Because I had always grown up receiving affection and approval from my grandparents, I unconsciously struggled to receive the same recognition and love from teachers as well.
Eventually, grades themselves became my pride.
And the thought of losing that pride became terrifying.
Through meditation, I realized I had been drowning inside fears and worries that did not even truly exist.
💞 My Family Relationships Changed Completely
There were also enormous changes within my family relationships.
Before meditation, I always felt some invisible discomfort inside the family.
My grandfather’s deep care and concern sometimes felt overwhelming and pressuring to me.
At the same time, I secretly resented my parents because both of them worked full-time and could not always give me attention.
I even disliked my younger sibling — who was five years younger than me — because my parents naturally spent more time caring for him.
And honestly, his playful childish behavior constantly irritated me.
But while reflecting on my life “photographs” through meditation, I finally realized something important:
My parents simply had no other choice.
They had been sacrificing themselves and working tirelessly for us the entire time.
Thinking about my grandparents, parents, and younger sibling naturally brought tears of gratitude to my eyes.
If I had never practiced meditation, how could someone trapped inside pride and anxiety ever have discovered such gratitude?
Before meditation, even when my mother returned home exhausted after long hours working at the pharmacy, I barely acknowledged her.
But afterward, whenever I saw her, I naturally wanted to hug her warmly and express affection.
The way I viewed my younger sibling changed completely too.
Before, even his normal behavior seemed childish and annoying to me.
Now, I simply see him as someone I genuinely want to love and care for deeply.
Because we practiced meditation together, he eventually became one of my closest and most understanding friends.
✨ “I Really Got My Money’s Worth”
Although I was already amazed by the changes happening inside myself, what surprised me even more was the transformation I witnessed in the friends who attended meditation camp together.

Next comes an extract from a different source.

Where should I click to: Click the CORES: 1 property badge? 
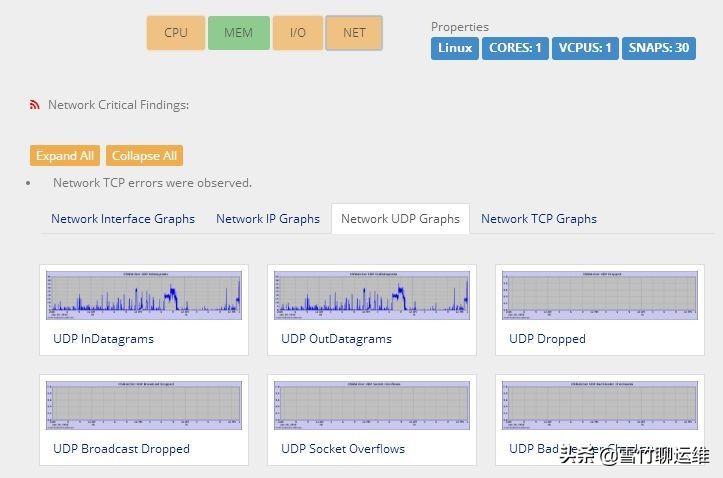coord(516,48)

At first, some constantly focused on appearance, used rough language, and wandered around aimlessly with friends.
But gradually, they began quietly sitting down to meditate on their own.

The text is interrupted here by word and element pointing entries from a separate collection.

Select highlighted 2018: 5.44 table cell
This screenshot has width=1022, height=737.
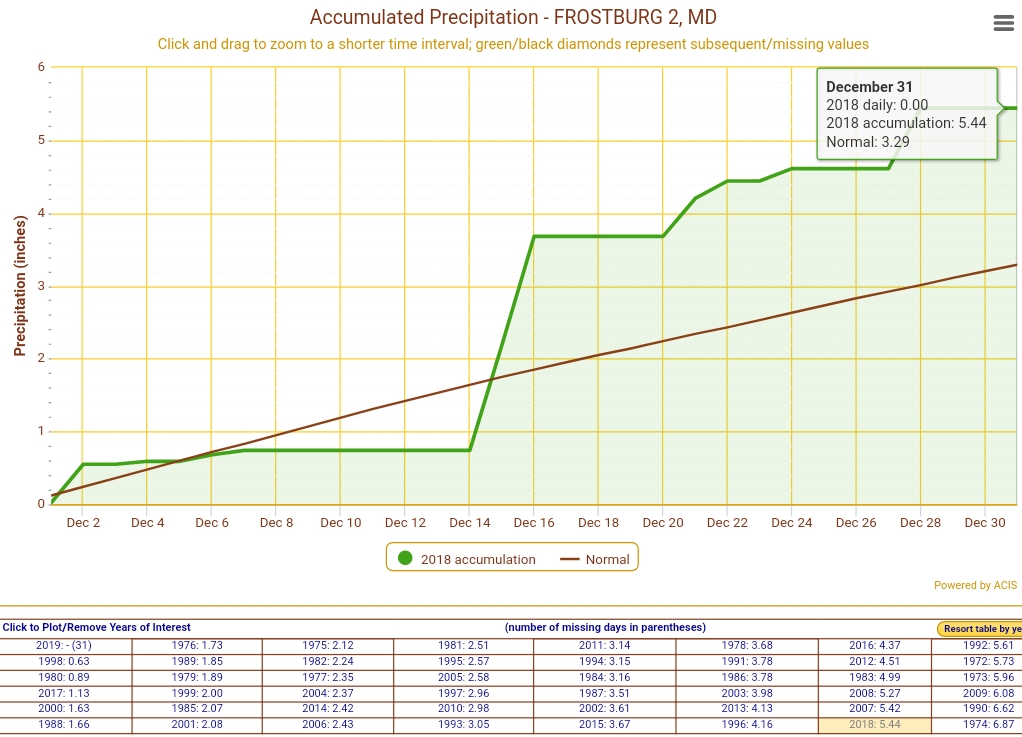[x=875, y=724]
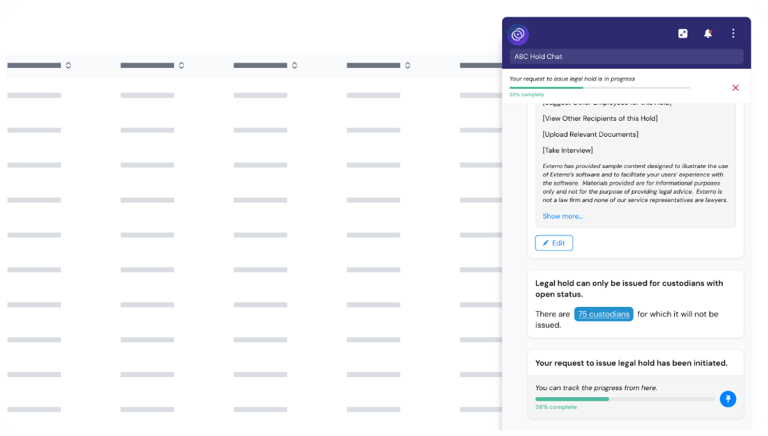Image resolution: width=768 pixels, height=436 pixels.
Task: Click the top banner progress bar
Action: point(599,88)
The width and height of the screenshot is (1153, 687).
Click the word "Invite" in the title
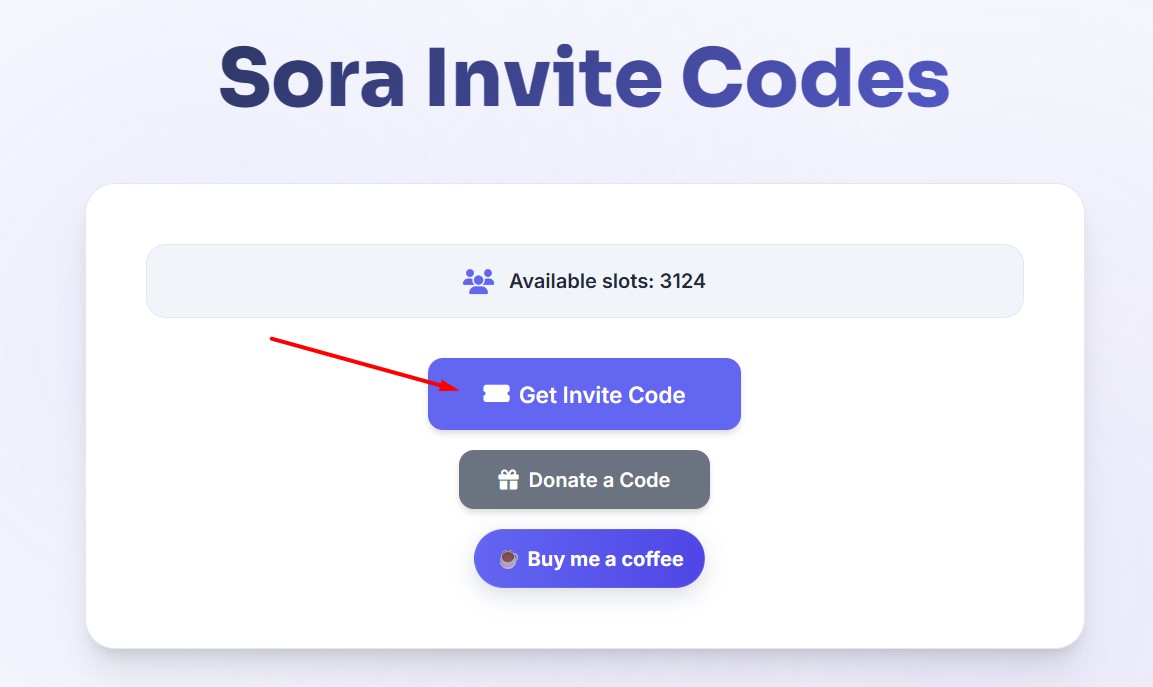click(x=543, y=78)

Their expressions became softer, calmer, and brighter.
Watching that made me realize how incredible it truly is to empty the mind.
After spending one month at camp, I returned to school and faced my first exam period afterward.
And something unbelievable happened.
For the very first time in my life, I went through an entire exam period without crying once.
In fact, I spent it smiling.
Even before major standardized tests and college entrance exams, I could peacefully sleep the night before.
The version of myself who constantly worried, became physically sick from studying, and repeated endless cycles of stress had disappeared.
Now, I simply study.
I just focus on doing what needs to be done.
Before meditation, no matter how many inspirational books I read or encouraging words I heard, the changes always disappeared quickly because the anxious mind itself still remained inside me.
But as I discarded my mind, I could clearly see myself changing little by little.
And I felt deeply grateful for that transformation.
As I emptied my mind and treated people more comfortably, my family and friends also seemed to feel more comfortable around me.
Even after returning from camp, I continued visiting the meditation center whenever possible.
Honestly, if this meditation center is like a school for studying the mind, I truly feel it is a place everyone should attend.
At first, I only began meditation because I wanted to escape exam stress.
But now, it has become the greatest gift in my life.
When my mother saw how peaceful I remained even during exam periods, she smiled and joked:
“Looks like we really got our money’s worth this time.” (laughs)
What I gained through meditation is far greater than words can fully express.
No matter where I go or what I do, I feel deeply grateful that I can now live comfortably without being trapped inside endless worries and anxious thoughts.